Music Moment: Magnetic Fields “Nothing Matters When We’re Dancing”

December 4, 2009

The other day Jan-Han, who is going through chemo and has mentioned how sick she is of being Brave Little Cancer Girl, brought up the quote, “It’s not about waiting for the storm to pass; it’s about learning to dance in the rain.”

Magnetic Fields – Nothing Matters When We’re Dancing

I think she hit the nail on the head of how to age into greater and greater love, your whole life. An attitude of patient acceptance and seeking of enjoyment in all things, natural and emotional. Abandoning expectations, not letting them poison your outlook and lead you to choose disappointment over delight. I think this is true of all the long-time together and happily-married couples I know. I think they have figured that out. How to dance together, in balance.

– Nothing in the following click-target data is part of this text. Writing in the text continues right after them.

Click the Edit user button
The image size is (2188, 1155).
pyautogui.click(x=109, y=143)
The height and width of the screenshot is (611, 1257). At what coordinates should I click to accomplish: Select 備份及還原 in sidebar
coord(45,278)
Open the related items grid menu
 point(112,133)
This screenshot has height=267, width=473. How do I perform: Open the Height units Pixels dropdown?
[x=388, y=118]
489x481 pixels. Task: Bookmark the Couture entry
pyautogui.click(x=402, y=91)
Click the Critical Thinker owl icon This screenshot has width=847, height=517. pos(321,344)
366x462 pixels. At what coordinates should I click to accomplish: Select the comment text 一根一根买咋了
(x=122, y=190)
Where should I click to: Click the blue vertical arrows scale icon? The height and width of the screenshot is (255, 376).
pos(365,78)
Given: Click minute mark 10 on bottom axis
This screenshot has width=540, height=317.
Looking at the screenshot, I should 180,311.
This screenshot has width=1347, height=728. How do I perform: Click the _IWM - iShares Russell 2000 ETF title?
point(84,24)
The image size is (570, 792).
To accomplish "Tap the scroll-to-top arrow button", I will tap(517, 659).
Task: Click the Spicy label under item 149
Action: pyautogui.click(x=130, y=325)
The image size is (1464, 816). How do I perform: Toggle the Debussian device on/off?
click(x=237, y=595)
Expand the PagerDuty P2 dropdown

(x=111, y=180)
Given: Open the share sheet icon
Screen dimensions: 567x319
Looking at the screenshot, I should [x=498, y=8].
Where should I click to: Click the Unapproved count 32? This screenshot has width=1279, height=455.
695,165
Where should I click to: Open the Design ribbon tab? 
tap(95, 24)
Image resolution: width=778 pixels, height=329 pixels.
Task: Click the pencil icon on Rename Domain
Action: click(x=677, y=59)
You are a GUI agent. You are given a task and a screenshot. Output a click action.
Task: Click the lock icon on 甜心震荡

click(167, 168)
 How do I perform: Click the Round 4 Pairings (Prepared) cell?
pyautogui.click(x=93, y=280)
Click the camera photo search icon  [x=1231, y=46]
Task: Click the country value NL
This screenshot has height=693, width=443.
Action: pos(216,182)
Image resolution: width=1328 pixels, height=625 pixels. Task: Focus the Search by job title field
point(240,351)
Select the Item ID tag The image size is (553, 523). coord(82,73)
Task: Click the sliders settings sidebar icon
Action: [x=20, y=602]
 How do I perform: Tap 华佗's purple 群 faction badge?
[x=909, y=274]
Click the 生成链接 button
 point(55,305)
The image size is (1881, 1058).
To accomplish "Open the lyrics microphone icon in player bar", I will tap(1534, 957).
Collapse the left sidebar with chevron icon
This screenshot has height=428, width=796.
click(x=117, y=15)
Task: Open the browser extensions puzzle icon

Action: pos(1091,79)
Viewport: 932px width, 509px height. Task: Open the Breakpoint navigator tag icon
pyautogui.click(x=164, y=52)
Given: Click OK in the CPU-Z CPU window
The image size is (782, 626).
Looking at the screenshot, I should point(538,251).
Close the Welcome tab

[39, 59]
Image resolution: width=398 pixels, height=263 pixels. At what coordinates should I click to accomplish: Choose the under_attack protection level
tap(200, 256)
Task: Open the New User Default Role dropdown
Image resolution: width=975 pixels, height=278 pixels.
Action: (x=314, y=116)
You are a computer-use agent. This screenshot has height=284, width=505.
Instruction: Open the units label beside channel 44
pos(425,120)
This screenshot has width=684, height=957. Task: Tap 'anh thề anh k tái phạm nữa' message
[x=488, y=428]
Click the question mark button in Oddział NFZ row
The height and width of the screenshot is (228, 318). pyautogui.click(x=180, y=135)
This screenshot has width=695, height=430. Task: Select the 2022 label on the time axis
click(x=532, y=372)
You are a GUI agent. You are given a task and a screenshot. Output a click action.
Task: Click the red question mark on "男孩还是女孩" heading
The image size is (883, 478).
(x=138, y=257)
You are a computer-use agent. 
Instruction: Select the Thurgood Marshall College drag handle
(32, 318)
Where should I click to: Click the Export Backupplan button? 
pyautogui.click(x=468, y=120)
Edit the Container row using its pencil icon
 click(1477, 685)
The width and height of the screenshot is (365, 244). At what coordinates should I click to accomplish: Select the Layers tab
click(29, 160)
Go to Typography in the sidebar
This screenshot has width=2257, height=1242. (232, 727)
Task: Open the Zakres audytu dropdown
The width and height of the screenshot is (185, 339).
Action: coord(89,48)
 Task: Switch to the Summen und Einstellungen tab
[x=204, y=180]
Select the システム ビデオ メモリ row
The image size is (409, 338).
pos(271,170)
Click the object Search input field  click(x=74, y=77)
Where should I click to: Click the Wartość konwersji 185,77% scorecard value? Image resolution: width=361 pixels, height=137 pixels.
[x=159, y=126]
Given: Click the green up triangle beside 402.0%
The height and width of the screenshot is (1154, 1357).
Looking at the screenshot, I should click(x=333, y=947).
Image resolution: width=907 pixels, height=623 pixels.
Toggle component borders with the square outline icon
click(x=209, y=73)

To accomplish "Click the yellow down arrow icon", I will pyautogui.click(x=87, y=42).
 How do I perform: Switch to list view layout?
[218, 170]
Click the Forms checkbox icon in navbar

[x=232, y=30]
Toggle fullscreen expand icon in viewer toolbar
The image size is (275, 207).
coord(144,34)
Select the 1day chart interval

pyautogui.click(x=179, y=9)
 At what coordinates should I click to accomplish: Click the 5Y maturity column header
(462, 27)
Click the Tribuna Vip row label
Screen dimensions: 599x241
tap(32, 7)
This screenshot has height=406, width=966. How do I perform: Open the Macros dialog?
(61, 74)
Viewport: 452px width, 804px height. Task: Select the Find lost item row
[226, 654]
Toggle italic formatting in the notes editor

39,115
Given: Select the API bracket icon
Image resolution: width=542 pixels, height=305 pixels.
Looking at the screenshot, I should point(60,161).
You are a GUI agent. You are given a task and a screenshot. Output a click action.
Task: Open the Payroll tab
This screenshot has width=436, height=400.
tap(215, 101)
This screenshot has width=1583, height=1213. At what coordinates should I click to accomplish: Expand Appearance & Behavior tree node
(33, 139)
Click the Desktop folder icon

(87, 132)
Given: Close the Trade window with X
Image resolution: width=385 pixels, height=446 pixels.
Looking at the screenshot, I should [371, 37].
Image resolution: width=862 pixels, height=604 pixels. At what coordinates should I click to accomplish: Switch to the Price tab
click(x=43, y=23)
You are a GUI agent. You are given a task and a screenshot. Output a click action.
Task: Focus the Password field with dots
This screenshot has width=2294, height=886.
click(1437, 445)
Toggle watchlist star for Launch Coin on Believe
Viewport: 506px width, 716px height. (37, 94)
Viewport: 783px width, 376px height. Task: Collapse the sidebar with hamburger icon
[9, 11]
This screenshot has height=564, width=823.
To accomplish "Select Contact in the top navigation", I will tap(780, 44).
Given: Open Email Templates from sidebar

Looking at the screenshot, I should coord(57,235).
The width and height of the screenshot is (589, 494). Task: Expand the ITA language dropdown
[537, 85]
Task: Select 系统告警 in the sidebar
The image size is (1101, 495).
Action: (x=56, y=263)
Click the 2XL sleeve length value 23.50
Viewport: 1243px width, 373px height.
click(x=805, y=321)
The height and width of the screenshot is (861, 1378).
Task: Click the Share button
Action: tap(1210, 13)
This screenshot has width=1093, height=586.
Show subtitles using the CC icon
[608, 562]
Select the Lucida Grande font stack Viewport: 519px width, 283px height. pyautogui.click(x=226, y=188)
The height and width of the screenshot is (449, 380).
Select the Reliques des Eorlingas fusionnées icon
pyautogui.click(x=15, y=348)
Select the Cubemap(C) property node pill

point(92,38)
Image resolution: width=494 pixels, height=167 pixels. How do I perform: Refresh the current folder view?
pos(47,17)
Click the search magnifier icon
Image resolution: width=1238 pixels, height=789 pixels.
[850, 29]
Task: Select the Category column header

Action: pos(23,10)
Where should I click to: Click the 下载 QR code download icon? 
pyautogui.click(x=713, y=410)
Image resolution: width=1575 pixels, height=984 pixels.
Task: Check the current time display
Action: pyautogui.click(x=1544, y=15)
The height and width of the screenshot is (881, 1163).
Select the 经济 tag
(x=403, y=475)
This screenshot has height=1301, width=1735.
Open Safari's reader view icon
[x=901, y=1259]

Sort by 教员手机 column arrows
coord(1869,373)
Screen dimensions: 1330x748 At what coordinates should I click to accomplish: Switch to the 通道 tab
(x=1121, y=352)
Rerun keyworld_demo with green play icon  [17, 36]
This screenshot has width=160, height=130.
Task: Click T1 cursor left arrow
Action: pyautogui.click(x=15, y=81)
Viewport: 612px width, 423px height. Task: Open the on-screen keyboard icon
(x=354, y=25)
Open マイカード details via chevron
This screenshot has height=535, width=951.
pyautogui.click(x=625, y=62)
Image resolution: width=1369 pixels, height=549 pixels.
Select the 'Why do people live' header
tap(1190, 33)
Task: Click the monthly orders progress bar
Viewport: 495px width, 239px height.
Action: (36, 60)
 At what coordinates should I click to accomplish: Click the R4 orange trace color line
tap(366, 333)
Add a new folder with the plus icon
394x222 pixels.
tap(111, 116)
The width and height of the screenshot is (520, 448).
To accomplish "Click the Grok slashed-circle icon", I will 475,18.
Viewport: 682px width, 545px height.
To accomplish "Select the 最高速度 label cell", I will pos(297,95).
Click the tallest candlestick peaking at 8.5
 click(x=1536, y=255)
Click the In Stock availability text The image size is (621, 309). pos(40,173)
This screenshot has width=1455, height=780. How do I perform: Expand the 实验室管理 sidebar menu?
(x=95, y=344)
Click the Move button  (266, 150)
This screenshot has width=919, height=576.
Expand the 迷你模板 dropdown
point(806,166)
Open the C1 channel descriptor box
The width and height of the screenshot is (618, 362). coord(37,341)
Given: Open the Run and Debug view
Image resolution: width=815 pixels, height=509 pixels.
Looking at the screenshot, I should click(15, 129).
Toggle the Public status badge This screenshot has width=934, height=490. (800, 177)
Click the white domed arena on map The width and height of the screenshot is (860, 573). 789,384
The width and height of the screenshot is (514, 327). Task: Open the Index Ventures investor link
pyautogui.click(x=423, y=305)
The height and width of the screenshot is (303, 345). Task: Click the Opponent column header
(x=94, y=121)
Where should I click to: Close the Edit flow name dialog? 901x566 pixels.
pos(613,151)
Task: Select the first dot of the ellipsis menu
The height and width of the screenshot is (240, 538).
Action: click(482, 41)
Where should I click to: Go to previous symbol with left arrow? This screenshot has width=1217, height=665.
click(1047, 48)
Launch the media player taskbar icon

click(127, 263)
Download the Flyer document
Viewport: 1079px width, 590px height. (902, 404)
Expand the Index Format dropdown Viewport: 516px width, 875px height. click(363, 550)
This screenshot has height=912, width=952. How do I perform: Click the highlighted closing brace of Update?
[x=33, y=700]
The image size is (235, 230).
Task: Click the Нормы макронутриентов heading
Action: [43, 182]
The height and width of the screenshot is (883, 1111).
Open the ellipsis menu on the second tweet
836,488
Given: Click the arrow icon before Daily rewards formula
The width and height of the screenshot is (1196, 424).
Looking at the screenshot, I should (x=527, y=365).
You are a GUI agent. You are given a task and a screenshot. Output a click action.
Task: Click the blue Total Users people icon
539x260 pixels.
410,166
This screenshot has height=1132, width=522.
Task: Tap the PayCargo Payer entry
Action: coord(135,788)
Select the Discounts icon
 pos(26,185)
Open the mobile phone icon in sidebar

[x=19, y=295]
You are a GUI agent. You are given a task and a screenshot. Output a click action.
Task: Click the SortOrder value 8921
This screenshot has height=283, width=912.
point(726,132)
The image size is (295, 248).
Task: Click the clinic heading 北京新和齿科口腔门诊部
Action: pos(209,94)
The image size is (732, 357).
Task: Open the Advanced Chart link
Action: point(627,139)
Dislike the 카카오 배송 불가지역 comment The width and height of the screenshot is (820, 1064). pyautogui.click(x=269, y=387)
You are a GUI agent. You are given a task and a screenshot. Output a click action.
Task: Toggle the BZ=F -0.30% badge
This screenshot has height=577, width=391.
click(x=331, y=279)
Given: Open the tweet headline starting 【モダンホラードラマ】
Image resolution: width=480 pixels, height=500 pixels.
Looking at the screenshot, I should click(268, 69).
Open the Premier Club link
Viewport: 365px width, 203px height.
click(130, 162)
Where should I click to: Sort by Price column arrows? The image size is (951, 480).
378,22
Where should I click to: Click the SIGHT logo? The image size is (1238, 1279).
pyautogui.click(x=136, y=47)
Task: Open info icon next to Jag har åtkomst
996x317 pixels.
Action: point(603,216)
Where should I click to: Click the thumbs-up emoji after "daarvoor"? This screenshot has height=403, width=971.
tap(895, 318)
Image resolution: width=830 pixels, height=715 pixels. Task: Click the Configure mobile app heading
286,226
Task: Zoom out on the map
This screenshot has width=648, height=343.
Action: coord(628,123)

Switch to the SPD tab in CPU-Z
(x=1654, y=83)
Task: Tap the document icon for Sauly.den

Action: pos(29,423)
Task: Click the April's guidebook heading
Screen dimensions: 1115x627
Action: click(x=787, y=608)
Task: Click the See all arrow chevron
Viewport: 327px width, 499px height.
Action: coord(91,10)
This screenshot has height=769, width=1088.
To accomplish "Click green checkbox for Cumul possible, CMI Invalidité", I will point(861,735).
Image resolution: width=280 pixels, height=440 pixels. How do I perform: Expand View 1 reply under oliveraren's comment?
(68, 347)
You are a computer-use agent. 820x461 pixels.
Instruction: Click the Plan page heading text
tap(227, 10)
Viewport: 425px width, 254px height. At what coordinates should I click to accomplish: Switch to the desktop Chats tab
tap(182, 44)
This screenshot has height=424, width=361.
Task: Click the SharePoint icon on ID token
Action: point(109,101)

I am honestly not ready to continue thinking about it. It puts grace and hope in my heart, but it also makes me feel bittersweet and sad, and fearful for the future. But this song is just as beautiful and deceptively simple as that original idea, and it makes me feel the same as that train of thought did, so I will let it say the rest for me.

Dance with me my old friend
once before we go
Let’s pretend this song won’t end
and we never have to go home
and we’ll dance among the chandeliers

And nothing matters when we’re dancing
In tattered tatters you’re entrancing
Be we in Paris or in Lansing
nothing matters when we’re dancing
nothing matters when we’re dancing


You’ve never been more beautiful
your eyes like two full moons
As here in this poor old dance hall
among the dreadful tunes
the awful songs we don’t even hear…


by Ramiro Stahl on flickr

And nothing matters when we’re dancing
In tattered tatters you’re entrancing
Be we in Paris or in Lansing
nothing matters when we’re dancing
nothing matters when we’re dancing

Woman Warrior (nsfw)

September 25, 2009

Topless archery: it is a thing.

A friend was given the news last night that she has breast cancer. They are moving quickly on it, I’m hoping for the best possible outcome. But I have known her a long time, not only do I consider her a friend in her own right but she is the mother of three of my dearest friendohs and the soon-to-be mother-in-law of a fourth dear one, so I’ve been constantly returning to this issue in my mind, the worry that they will not be able merely to isolate the cancer and remove it, the concern that the surgeon will advocate taking the entire breast, doing a masectomy to make sure the cancer does not return.

So it has had me thinking even more about girls and our bodies. I mean, I already was lazily toying with these notions, but now I am more consistently revisiting ideas about femininity, and breasts, and the image of the Amazonian, or Lady Macbeth’s “unsex me” speech. Why is it that breasts are so bound up in our vision of womanhood? I guess because they feed us? Because we have them and men don’t? I have no anwers and no keys into the doors of deeper thoughts, I’m still pretty preoccupied with my friend’s health. But I plan to come back to these thoughts later. For now I will I guess just collect some topless archery pictures while I ruminate on this stuff. You know. For science.